**What you are asked to do:** From the line that contains "Select the 17:00 slot on Tuesday" down to the final line below, please repeat each line exactly and nothing more, with no pictures.

**Material provided:**
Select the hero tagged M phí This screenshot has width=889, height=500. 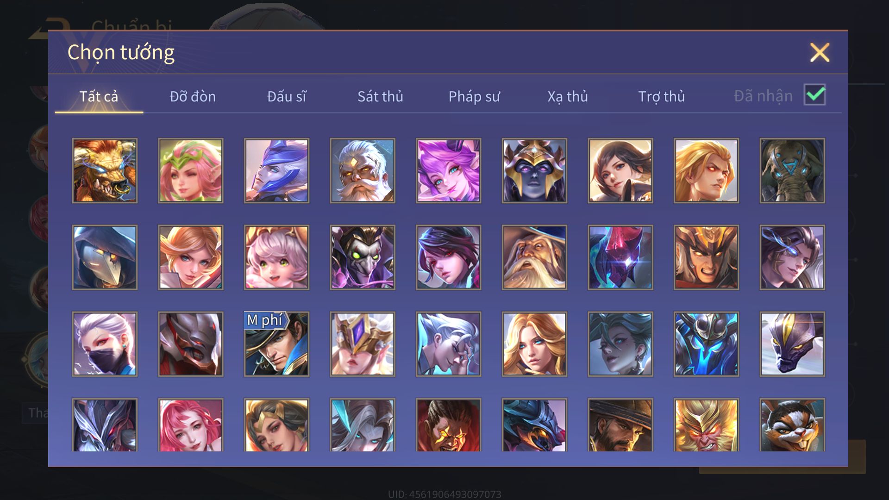(x=277, y=344)
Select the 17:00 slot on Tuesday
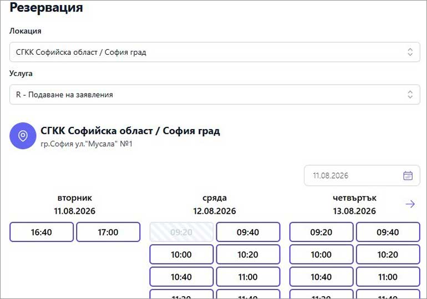This screenshot has width=427, height=299. pos(108,232)
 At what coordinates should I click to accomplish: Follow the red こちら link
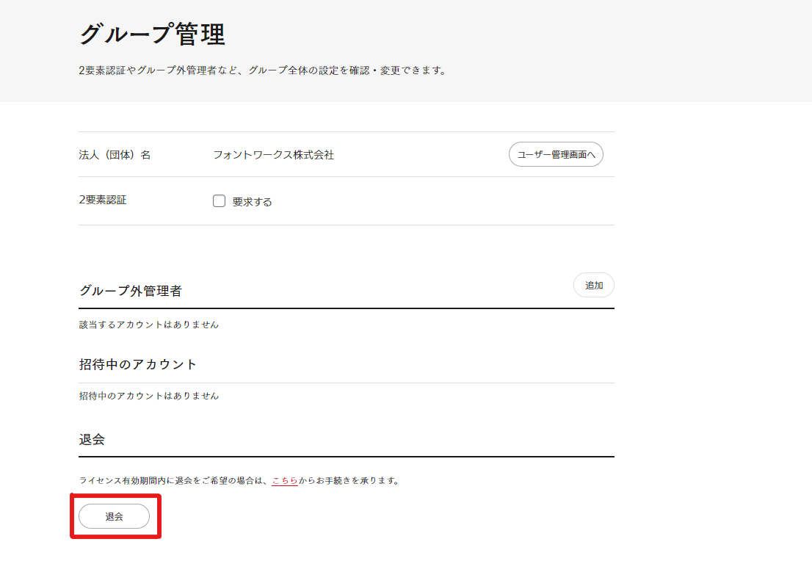pos(284,481)
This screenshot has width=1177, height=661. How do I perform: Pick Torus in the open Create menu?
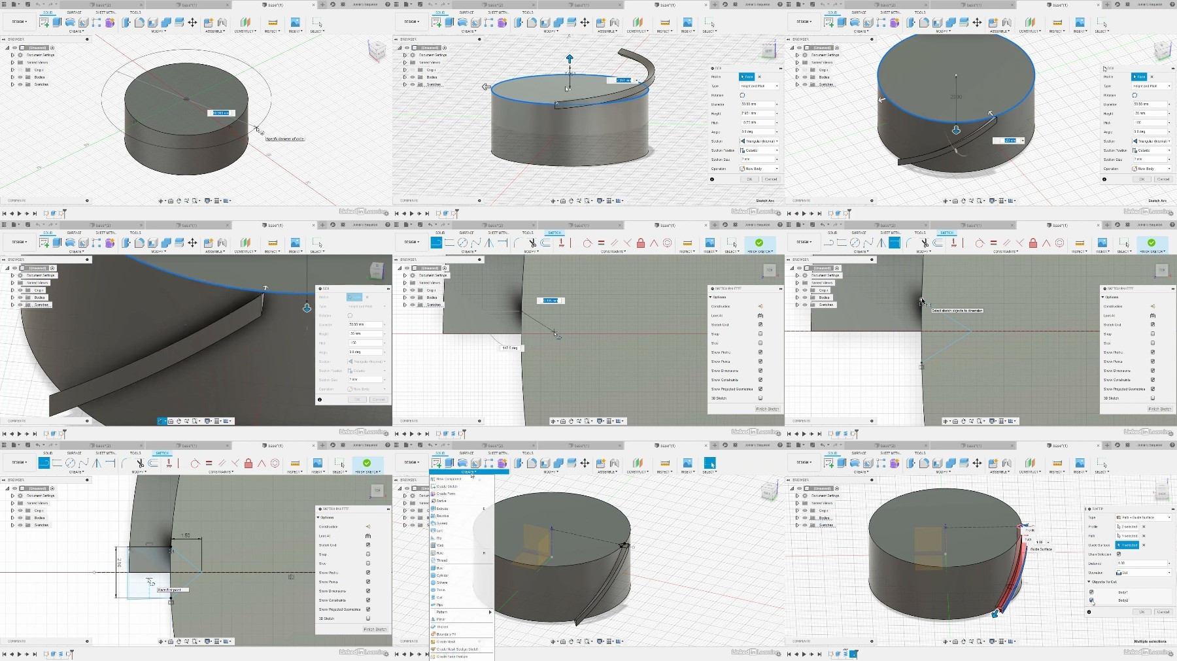click(442, 590)
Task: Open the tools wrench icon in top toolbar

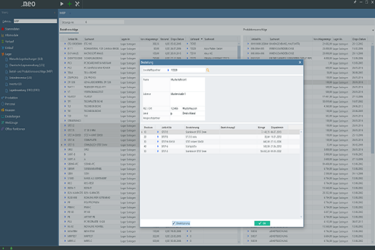Action: coord(78,4)
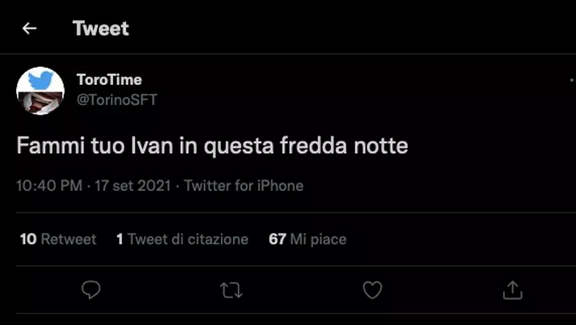The width and height of the screenshot is (576, 325).
Task: Open the ToroTime display name
Action: click(109, 80)
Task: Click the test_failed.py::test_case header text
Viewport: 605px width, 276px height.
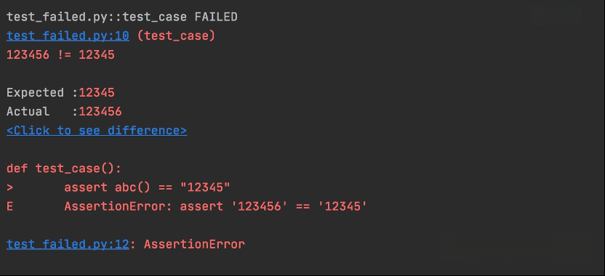Action: click(97, 17)
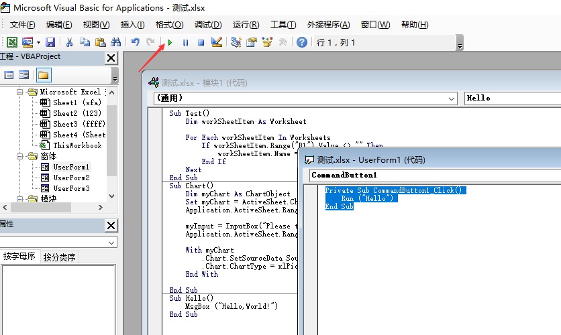Screen dimensions: 561x335
Task: Switch to Excel via the View Microsoft Excel icon
Action: 11,42
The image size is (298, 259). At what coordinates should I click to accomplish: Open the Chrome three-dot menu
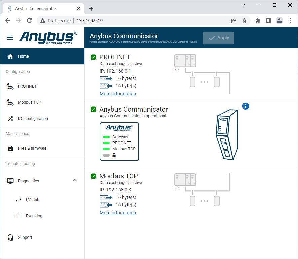tap(290, 20)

**Reply to the exercise:**
Select the 17:00 slot on Tuesday
This screenshot has width=427, height=299. pos(108,232)
 At what coordinates should I click to accomplish: Follow the red こちら link
pos(284,481)
This screenshot has width=1177, height=661. How do I perform: Pick Torus in the open Create menu?
click(442, 590)
Task: Open the tools wrench icon in top toolbar

Action: coord(78,4)
The width and height of the screenshot is (576, 325).
Task: Open the ToroTime display name
Action: click(109, 80)
Task: Click the test_failed.py::test_case header text
Viewport: 605px width, 276px height.
Action: click(97, 17)
Screen dimensions: 561x335
Task: Switch to Excel via the View Microsoft Excel icon
Action: 11,42
The image size is (298, 259). At what coordinates should I click to accomplish: Open the Chrome three-dot menu
tap(290, 20)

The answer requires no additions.